Allied falls somewhere between wartime romance, spy-thriller and homage to the old-school Hitchcock mysteries, and the deliberate ambiguity is to enable it exploit all the tricks in the book. As the plot developments finally land it somewhere, you take the hint as to how to align your mind to enjoy the ride. But the film doesn't. It is so lost in its revelling, so indulgent in its rendering and so confident of being the masterpiece it wants to be, that it takes a tad more lenience than is comfortable to us with the genre. However, even though the film ignores the evolution of wartime films from the classic romances like Casablanca, the insistence on the old-school charm pays off. But that, too, only till the film takes it too far.
Max Vatan (Brad Pitt), a Canadian intelligence officer, arrives at the Moroccan desert on a parachute, and heads for Casablanca to meet his made-up wife Marianne Beausejour (Marion Cotillard), a French resistance fighter, and they embark on a dangerous mission: to assassinate a German ambassador.
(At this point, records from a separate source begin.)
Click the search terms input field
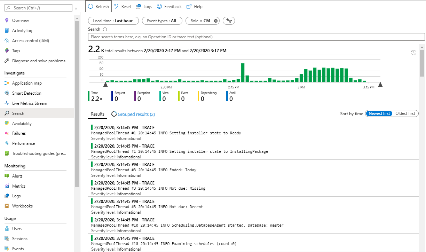Screen dimensions: 426x252 click(256, 37)
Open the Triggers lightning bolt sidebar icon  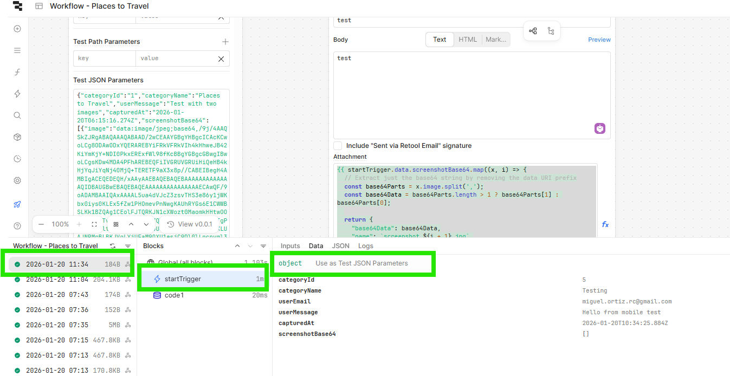tap(17, 94)
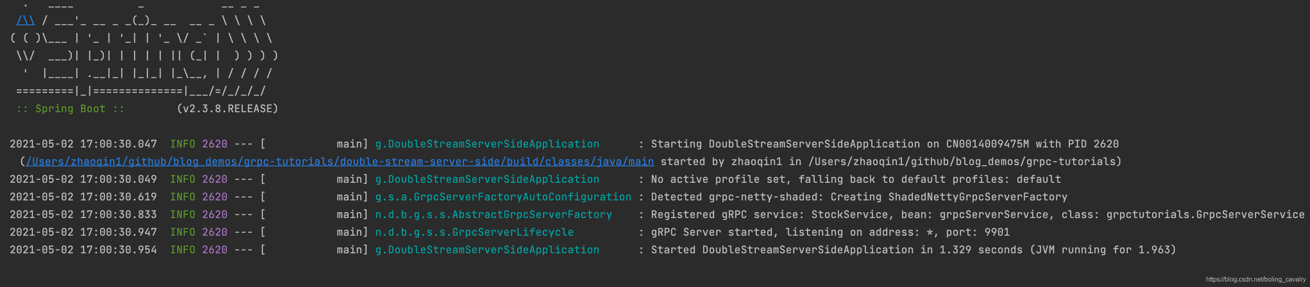Click the 'No active profile set' message
Image resolution: width=1310 pixels, height=287 pixels.
[856, 179]
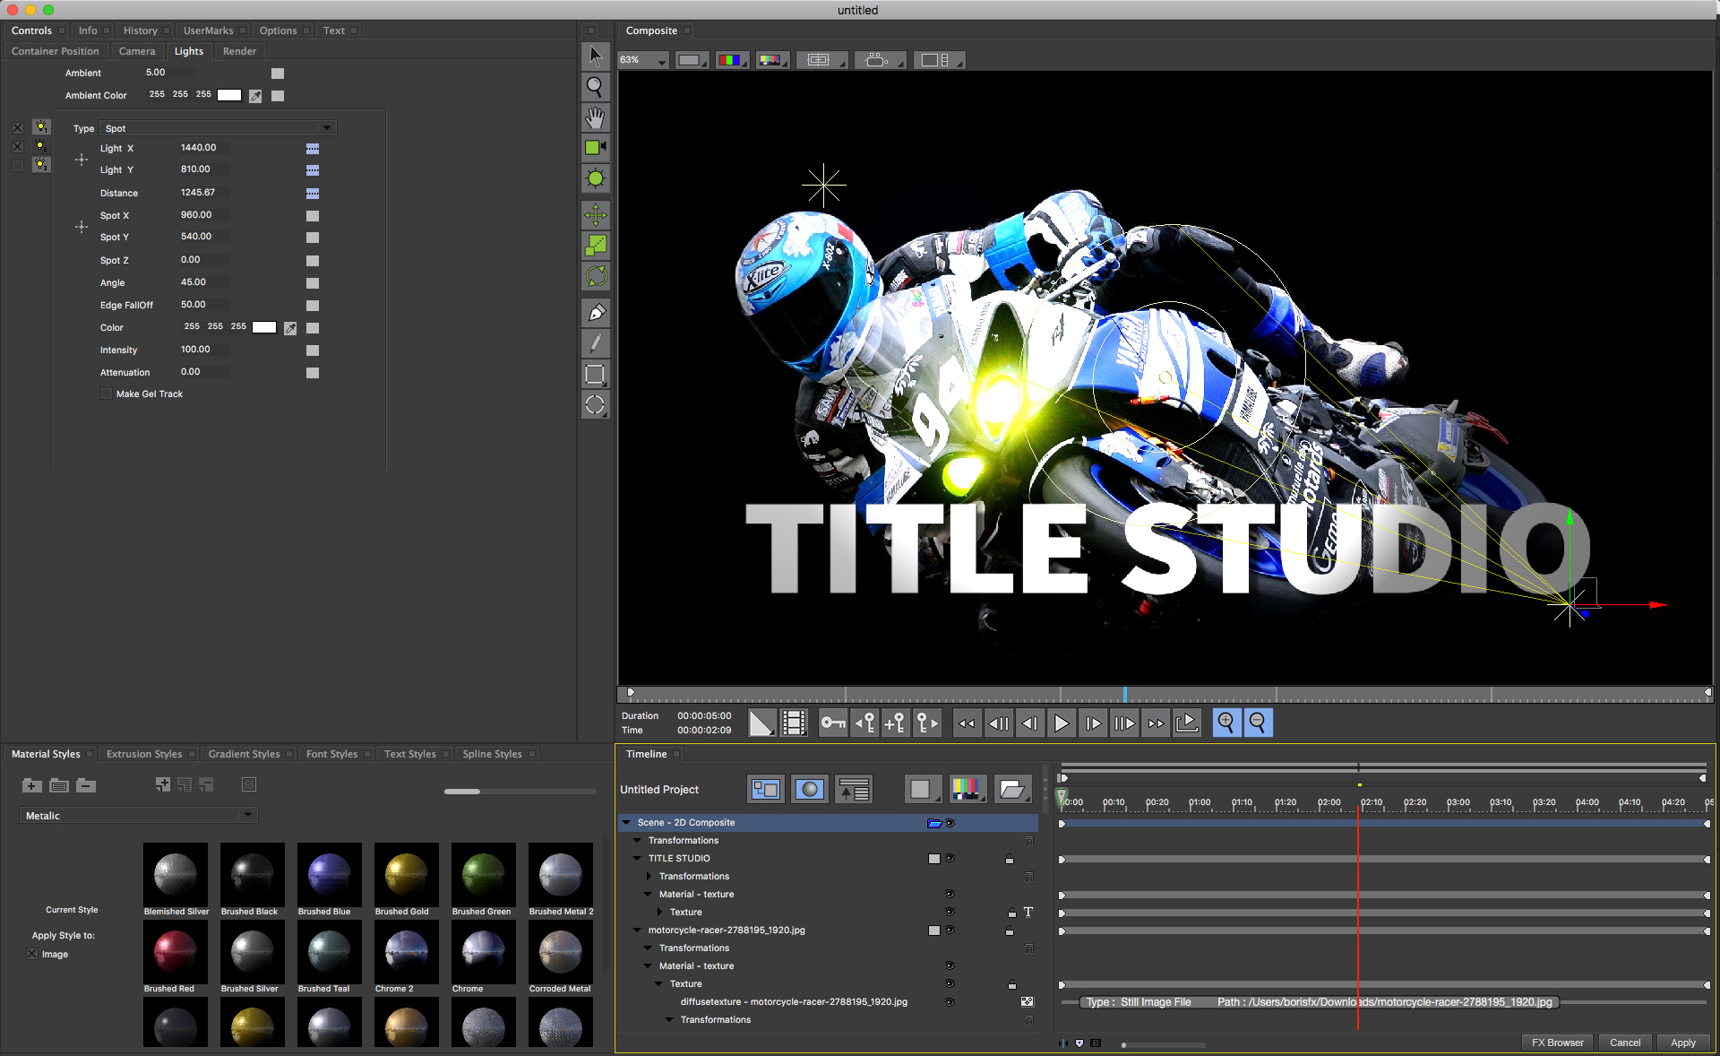1720x1056 pixels.
Task: Open the FX Browser
Action: click(x=1557, y=1043)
Pitt curiously restrains from unleashing his charm here and plays Max reserved, and is complemented by the buoyant and seductively coy Cotillard. Their eventual romance has to go through the inevitable friction between their made-up personalities and spy-clever defenses.
Being acquainted with the game to be played much before Max arrives, Marianne has the edge here and guides him. She even says his Parisian accent is terrible and starts to train him. Not at all hesitant to flaunt her mastery of the craft, she even unbuttons her blouse to see whether Max can be distracted.
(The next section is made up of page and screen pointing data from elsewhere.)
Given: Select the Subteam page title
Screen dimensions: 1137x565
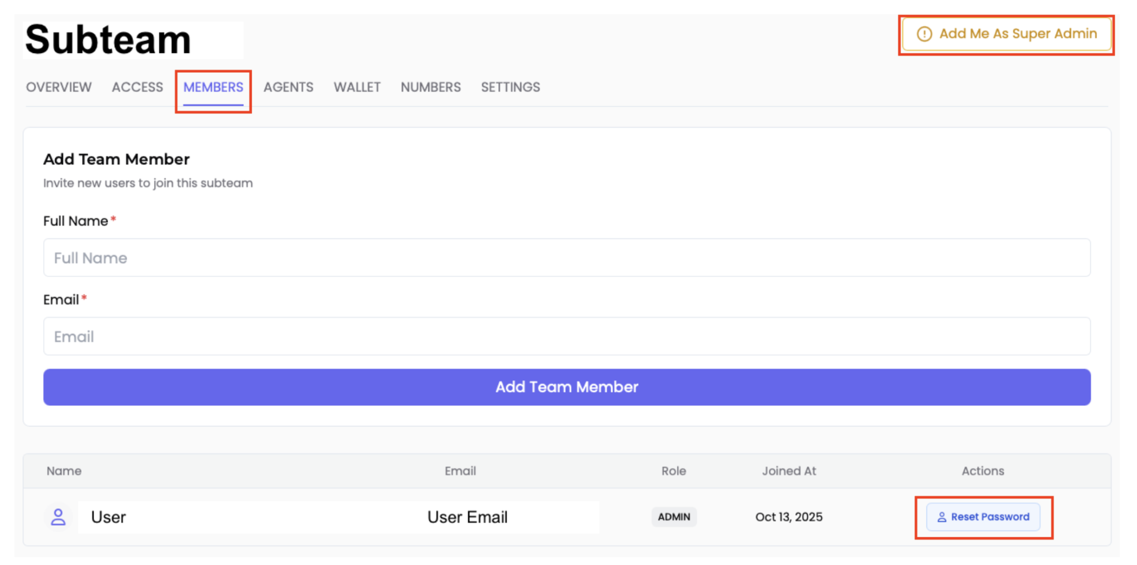Looking at the screenshot, I should click(x=107, y=38).
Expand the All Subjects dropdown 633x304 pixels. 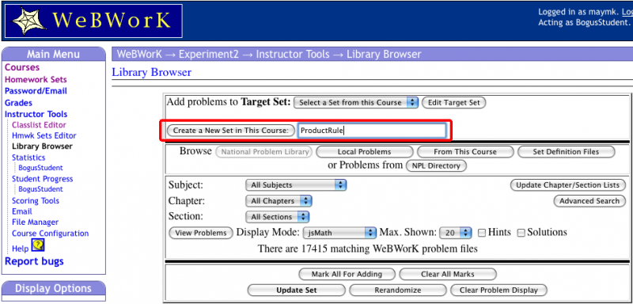(296, 185)
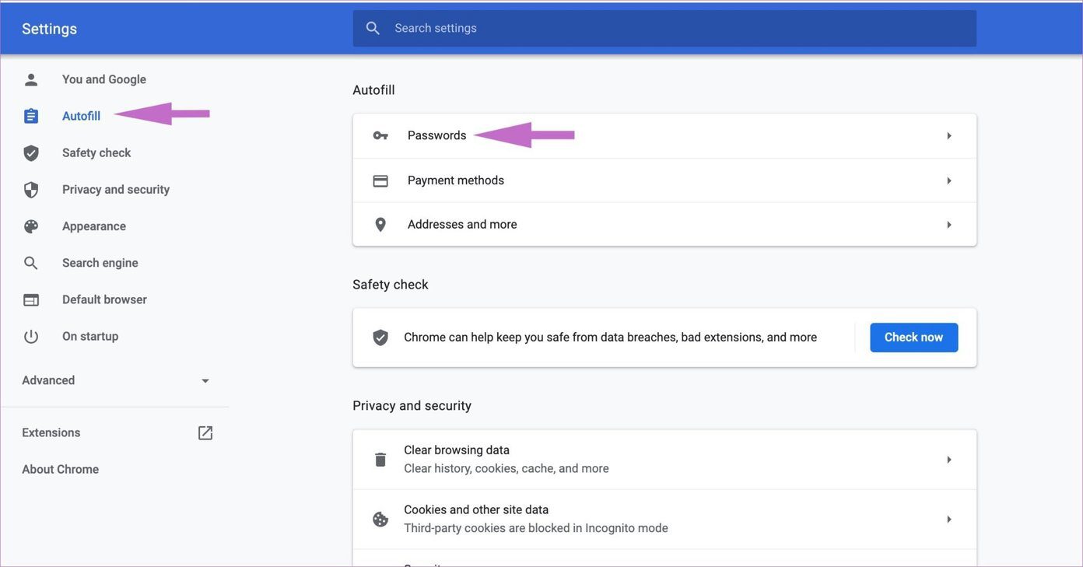Click the key icon beside Passwords

pyautogui.click(x=380, y=135)
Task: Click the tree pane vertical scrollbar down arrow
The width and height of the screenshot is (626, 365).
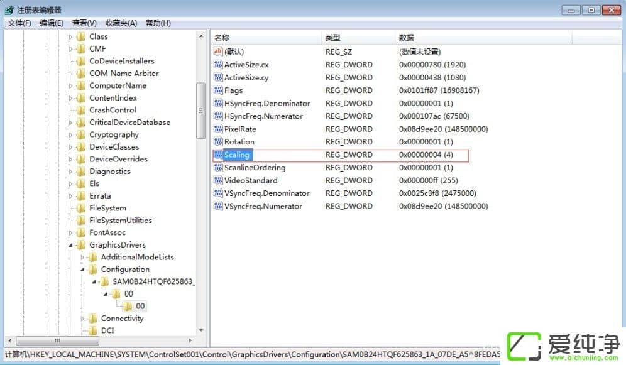Action: (200, 330)
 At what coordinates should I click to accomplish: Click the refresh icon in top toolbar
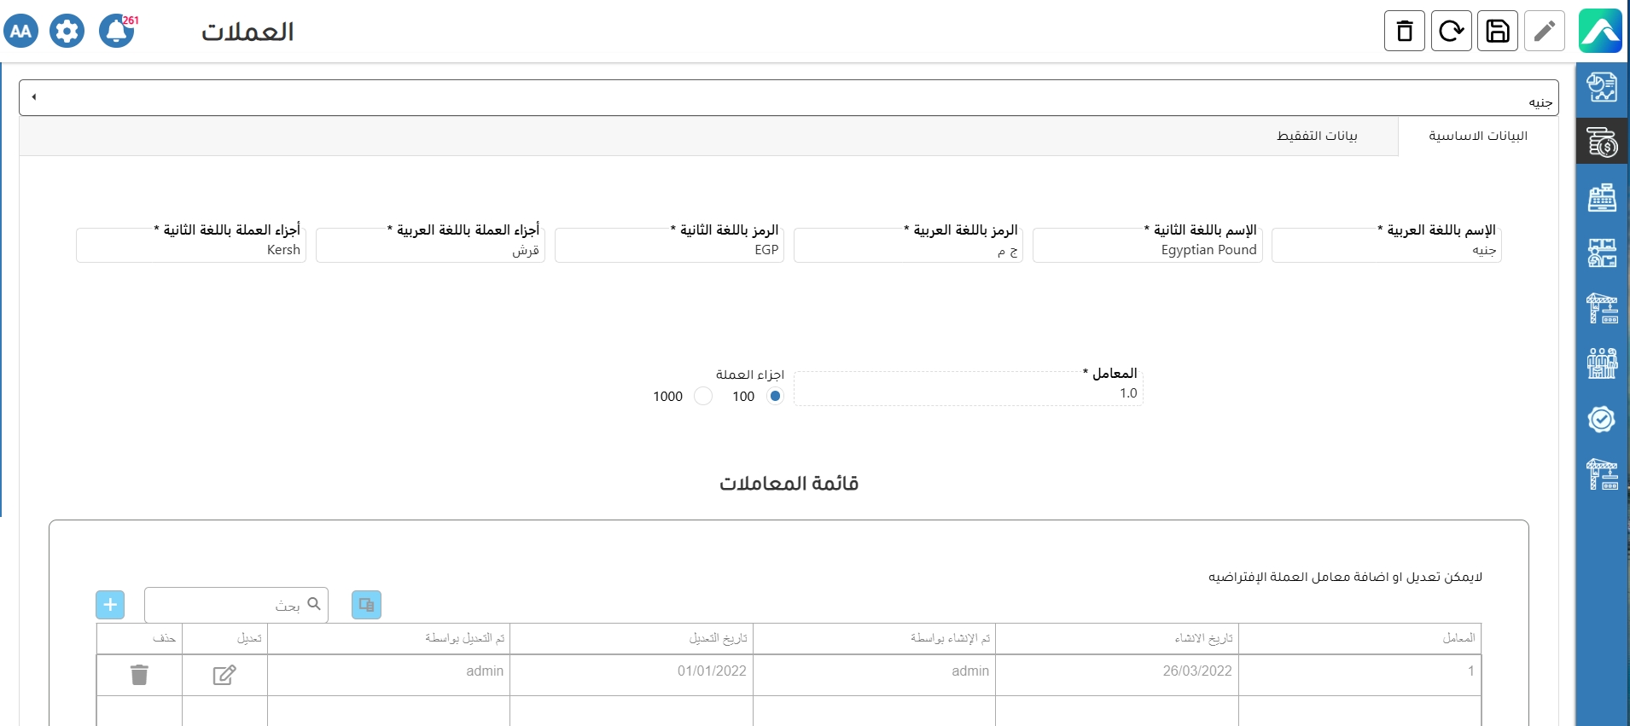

Pitt provides the friction by choosing to be a man of steely precision and indifference. Though shorthanded, these scenes lend steam, but the eventual falling of the duo for each other can't help but feel like a plot contrivance. You are thrown hints of quiet seduction and abrupt moments of passion, but don't see how the wary distance they have maintained so far got shortened, as the roles are played only in the context of the mission and the characters are too lost in the plot.
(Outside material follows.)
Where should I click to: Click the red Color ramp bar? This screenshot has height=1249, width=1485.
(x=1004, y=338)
The Bond style assassination scene is meticulously shot and is the highlight of the first hour. Surviving the nightmarish adventure, they marry each other and start a family. The passionately cunning Marianne is transformed into a tamed and doting wife - or is she?
Allied succeeds mostly in recreating the WW2 London and Morocco. The sets flaunt the props with glee, and the lavish halls and glittering drapes accommodate the debonair charisma of Pitt, but as said earlier he doesn't chew his way into them as he did in his other period drama
Inglorious Basterds. While the all-too-neat sets take a dig at the authenticity, the film is not so shy of its homage to the old classics. It shares more than a few similarities with Casablanca apart from being set there.
The technical breakthroughs we expect from Zemeckis are there, but are mostly steered by Don Burgess' framing that marries off old-school simplicity and coming-of-age technique. Of course, all this is shouldered by the spectacular production sets and props.
But these achievements stand on their own as the film doesn't emerge greater than the sum of its parts, thanks to a hammy ending that doesn't sync with the flamboyance of Zemeckis' direction. For all the pretend-seriousness the movie displays in its cautious yet deliberate tribute to the bygone-era films, this attempt at tear-jerking betrays the film's poor judgment of when to stop taking it too seriously. Spielberg's Bridge Of Spies is based on a true story for a reason, perhaps.